Walter James Wolffe  FSAScot FRIAS (born 20 December 1962) is a Scottish advocate who served as Lord Advocate from 2016 to 2021. He previously served as Dean of the Faculty of Advocates from 2014 to 2016, and Vice-Dean of the Faculty of Advocates from 2013 to 2014.

Early life

Walter James Wolffe was born on 20 December 1962 in Dumfries to Alexandra L. Graham and Antony C. Wolffe MBE. He attended Gatehouse Primary School and then Kirkcudbright Academy. Wolffe studied at the University of Edinburgh, graduating with an honours degree in law and a diploma in legal practice. He then went on to study at Balliol College, Oxford to take a Bachelor of Civil Law degree.

Legal career

Early career 

Wolffe trained as a solicitor at a commercial firm in Edinburgh. After qualifying, he worked as Legal Assistant to the Lord President of the Court of Session.

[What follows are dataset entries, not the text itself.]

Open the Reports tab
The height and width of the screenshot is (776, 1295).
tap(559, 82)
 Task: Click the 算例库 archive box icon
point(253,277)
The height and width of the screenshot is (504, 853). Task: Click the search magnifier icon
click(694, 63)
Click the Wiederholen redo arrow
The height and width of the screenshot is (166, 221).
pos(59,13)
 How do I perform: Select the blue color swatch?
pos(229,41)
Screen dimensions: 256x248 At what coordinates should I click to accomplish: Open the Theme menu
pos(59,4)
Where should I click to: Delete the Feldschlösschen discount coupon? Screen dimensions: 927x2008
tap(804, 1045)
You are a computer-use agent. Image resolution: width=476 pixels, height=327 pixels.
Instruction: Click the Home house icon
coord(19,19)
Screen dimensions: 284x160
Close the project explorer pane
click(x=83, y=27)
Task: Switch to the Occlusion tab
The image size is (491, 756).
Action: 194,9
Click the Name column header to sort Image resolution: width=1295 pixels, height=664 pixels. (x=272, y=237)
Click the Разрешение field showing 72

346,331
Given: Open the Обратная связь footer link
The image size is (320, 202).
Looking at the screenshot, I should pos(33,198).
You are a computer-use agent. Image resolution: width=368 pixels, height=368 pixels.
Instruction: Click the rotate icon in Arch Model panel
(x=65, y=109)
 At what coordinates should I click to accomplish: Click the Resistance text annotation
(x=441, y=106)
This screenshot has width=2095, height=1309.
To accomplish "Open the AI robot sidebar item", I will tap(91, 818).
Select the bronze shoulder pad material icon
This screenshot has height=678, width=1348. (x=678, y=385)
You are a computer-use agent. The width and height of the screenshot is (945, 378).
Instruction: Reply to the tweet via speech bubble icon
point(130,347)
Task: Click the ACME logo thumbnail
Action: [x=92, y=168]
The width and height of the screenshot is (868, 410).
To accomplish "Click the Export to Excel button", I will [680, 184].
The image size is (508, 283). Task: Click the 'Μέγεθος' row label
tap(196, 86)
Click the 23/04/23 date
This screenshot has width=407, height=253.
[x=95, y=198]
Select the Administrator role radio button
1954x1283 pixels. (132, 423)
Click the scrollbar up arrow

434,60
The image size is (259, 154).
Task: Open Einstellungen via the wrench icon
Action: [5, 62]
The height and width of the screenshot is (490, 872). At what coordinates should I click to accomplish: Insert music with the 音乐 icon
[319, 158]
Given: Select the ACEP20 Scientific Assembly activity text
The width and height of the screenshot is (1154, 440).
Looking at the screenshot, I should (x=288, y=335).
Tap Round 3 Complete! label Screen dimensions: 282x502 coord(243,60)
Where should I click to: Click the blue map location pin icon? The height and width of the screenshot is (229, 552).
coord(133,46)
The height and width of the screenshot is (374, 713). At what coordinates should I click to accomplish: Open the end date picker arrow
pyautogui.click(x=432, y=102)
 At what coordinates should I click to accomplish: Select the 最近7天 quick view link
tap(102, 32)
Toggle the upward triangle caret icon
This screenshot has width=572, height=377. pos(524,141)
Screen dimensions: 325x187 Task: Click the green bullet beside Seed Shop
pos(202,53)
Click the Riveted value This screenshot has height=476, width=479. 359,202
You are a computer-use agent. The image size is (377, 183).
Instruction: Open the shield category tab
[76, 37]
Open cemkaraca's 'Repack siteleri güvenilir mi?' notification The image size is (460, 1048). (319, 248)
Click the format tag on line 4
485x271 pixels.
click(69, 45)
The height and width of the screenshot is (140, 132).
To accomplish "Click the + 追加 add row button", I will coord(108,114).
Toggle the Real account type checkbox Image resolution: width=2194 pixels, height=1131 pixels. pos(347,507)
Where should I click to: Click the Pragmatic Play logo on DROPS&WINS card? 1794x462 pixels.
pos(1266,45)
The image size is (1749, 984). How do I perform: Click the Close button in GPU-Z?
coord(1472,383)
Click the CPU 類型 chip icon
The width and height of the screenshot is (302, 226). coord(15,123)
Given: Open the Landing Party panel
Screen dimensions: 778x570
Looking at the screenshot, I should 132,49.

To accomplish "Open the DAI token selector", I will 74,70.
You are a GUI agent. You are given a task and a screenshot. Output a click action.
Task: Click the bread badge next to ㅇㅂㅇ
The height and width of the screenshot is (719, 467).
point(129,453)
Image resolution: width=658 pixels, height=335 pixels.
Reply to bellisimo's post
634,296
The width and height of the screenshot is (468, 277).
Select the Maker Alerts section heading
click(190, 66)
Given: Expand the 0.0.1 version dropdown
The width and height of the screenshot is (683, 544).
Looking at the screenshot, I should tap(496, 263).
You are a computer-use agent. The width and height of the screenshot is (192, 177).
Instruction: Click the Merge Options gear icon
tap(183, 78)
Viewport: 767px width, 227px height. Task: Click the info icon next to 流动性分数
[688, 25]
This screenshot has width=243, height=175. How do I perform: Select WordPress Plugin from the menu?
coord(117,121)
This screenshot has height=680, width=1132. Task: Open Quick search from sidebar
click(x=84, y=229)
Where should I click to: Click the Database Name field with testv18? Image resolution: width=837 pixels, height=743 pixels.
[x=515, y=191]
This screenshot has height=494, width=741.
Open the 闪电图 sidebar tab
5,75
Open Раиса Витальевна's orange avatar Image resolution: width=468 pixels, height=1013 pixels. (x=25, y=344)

After working for a year at Parliament House, Wolffe was admitted as an advocate in 1992. He served as First Standing Junior Counsel to the Scottish Government from 2002 to 2007. Wolffe took silk in 2007, earning the post nominal of QC. He spent ten years practicing in commercial and public law, before serving as full-time prosecutor as Advocate Depute at the High Court of Justiciary from 2007 to 2010. 

Wolffe has been instructed for cases at all levels, including the Supreme Court of the United Kingdom, the Judicial Committee of the Privy Council and the European Court of Human Rights. He has been called to the bar of England & Wales in 2013.

Dean of the Faculty of Advocates; 2014 to 2016 

Wolffe was elected Vice-Dean of the Faculty of Advocates in February 2013. In February 2014, he was elected Dean of the Faculty of Advocates, replacing Richard Keen. Wolffe was the winner of an election defeating Gordon Jackson QC, Andrew Smith QC and Alan Summers QC. Wolffe is the first Dean to be elected by an electronic vote. Following his election he responded: "It is a great honour to be elected by the Faculty as its Dean. The people of Scotland have been well served by the independent Bar throughout its existence. I look forward to leading the profession during the next chapter of its history."

Lord Advocate 

On 31 May 2016 the Scottish Government announced that First Minister Nicola Sturgeon had recommended Wolffe to the Scottish Parliament for appointment as Lord Advocate by the Queen. His appointment was confirmed by the Scottish Parliament on 1 June 2016.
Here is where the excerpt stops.